Output written to 2-Output/yourfile.csv

Plot the results

In [17]:
rcParams['figure.figsize'] = (14, 10)

plt.plot(phi, tad, '-')

plt.title(r'Tad vs. $\Phi$ for $C_{2}H_{4}/Air$ flames')
plt.xlabel(r'$\Phi$', fontsize=20)
plt.ylabel("Adiabatic flame temperature (K)")

plt.grid()

plt.show()
plt.savefig('2-Output/plot_tad.png', bbox_inches='tight')

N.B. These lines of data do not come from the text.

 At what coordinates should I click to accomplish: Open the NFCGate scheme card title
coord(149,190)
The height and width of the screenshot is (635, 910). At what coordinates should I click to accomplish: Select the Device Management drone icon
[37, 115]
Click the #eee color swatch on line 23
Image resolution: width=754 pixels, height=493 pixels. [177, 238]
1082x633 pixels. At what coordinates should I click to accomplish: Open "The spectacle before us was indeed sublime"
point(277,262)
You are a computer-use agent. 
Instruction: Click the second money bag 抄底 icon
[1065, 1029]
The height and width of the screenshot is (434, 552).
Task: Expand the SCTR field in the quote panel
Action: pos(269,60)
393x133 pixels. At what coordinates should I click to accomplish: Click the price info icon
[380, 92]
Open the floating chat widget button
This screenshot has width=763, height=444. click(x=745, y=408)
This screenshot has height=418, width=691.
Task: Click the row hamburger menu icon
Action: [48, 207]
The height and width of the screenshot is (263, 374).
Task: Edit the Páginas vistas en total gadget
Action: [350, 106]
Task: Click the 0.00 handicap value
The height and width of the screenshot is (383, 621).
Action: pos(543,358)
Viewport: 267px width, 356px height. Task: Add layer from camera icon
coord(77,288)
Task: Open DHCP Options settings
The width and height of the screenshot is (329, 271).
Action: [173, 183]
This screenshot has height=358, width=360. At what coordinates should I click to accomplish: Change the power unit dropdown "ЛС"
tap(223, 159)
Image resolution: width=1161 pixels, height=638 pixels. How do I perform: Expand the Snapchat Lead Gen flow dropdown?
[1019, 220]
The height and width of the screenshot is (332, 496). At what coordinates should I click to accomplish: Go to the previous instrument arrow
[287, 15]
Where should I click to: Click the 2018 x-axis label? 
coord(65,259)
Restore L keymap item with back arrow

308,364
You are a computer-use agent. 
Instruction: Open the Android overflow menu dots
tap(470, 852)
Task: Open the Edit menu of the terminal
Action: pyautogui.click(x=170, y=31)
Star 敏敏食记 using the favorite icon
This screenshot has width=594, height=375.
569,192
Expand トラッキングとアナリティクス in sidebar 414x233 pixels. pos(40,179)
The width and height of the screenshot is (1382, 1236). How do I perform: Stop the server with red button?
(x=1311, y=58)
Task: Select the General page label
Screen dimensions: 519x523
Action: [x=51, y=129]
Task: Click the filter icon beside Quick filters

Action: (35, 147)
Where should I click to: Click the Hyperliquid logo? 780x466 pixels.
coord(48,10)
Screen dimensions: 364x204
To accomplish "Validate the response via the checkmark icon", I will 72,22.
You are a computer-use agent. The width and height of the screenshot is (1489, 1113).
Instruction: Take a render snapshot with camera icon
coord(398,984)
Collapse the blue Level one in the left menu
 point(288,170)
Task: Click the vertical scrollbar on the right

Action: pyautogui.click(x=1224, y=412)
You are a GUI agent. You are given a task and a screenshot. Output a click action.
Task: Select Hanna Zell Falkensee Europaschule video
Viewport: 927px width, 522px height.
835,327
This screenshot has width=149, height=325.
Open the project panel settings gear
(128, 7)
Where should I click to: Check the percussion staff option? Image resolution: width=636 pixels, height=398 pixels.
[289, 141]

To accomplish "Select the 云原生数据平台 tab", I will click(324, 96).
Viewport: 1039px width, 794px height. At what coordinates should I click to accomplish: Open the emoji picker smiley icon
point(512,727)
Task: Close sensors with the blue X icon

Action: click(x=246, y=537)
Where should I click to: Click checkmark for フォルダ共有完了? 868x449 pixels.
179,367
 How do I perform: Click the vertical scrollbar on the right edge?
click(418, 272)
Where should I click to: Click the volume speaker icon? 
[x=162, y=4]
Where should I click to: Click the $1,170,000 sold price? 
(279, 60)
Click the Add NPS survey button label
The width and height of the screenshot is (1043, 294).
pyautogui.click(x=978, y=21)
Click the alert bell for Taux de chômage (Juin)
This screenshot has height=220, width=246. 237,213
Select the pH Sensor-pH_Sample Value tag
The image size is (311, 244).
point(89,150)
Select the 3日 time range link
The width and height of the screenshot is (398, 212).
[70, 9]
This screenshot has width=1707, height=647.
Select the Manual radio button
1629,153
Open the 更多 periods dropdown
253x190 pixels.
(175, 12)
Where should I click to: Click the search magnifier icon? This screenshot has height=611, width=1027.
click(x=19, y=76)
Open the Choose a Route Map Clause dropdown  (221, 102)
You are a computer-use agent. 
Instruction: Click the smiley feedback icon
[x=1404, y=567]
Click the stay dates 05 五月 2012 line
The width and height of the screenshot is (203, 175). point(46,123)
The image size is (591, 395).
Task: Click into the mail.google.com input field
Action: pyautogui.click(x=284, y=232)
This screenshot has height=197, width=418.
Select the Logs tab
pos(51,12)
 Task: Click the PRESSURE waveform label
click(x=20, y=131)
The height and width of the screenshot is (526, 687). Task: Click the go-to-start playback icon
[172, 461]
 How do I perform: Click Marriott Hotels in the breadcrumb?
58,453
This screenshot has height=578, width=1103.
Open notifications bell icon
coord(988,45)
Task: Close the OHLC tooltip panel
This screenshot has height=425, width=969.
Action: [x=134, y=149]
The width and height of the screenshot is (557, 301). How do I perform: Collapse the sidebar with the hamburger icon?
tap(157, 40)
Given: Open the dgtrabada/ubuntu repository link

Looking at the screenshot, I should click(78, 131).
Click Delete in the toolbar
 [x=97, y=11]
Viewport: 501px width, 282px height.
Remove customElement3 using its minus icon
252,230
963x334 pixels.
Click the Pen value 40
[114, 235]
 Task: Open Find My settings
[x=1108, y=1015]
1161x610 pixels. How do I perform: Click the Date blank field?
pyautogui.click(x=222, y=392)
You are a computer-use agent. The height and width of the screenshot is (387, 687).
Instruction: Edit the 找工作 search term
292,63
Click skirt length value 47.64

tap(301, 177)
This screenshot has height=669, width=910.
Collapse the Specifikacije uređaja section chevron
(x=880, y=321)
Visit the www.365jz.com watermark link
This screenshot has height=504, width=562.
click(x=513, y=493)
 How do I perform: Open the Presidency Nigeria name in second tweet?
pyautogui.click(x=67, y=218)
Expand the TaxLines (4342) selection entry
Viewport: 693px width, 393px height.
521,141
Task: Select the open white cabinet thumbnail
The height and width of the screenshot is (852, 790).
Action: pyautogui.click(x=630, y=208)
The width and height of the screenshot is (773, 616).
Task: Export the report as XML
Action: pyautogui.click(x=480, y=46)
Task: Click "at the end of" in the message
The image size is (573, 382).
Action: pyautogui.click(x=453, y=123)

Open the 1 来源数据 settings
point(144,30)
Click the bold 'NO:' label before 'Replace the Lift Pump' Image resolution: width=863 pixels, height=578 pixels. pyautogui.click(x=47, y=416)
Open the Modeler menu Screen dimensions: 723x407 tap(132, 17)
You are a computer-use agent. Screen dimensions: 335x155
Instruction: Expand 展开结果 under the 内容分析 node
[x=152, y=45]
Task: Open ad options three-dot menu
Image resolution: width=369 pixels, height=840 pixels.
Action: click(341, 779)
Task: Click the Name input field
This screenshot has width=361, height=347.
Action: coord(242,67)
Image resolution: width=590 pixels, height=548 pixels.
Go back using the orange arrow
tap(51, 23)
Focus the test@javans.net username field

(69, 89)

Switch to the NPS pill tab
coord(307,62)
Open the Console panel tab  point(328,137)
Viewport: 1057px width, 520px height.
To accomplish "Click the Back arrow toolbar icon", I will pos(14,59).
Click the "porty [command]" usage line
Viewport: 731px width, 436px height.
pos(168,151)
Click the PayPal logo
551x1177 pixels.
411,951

<Figure size 1008x720 with 0 Axes>
In [18]:
for i, cas in enumerate(gas.species_names):
    if cas in ['O2','CO2','CO']:
        plt.plot(phi,xeq[i,:], label = cas)
        plt.xlabel('Equivalence ratio')
        plt.ylabel('Mole fractions')
        plt.legend(loc='best')
        plt.show()

Conclusion

We have just generated the skeleton of a script to perform a series of common equilibrium calculations to obtain the constant pressure equilibrium composition of a fuel/air mixture. Starting from there, you could modify your initial conditions, plot the mole/mass fractions of other species, change the solver or even try another fuel (methane, acetylene) without changing your mechanism.
Technically, adiabatic flame calculations could also be performed at constant volume: simply invoke the good equilibrate option of your equilibrate function, 'UV' (see 3.1.2), in your script.

In [ ]: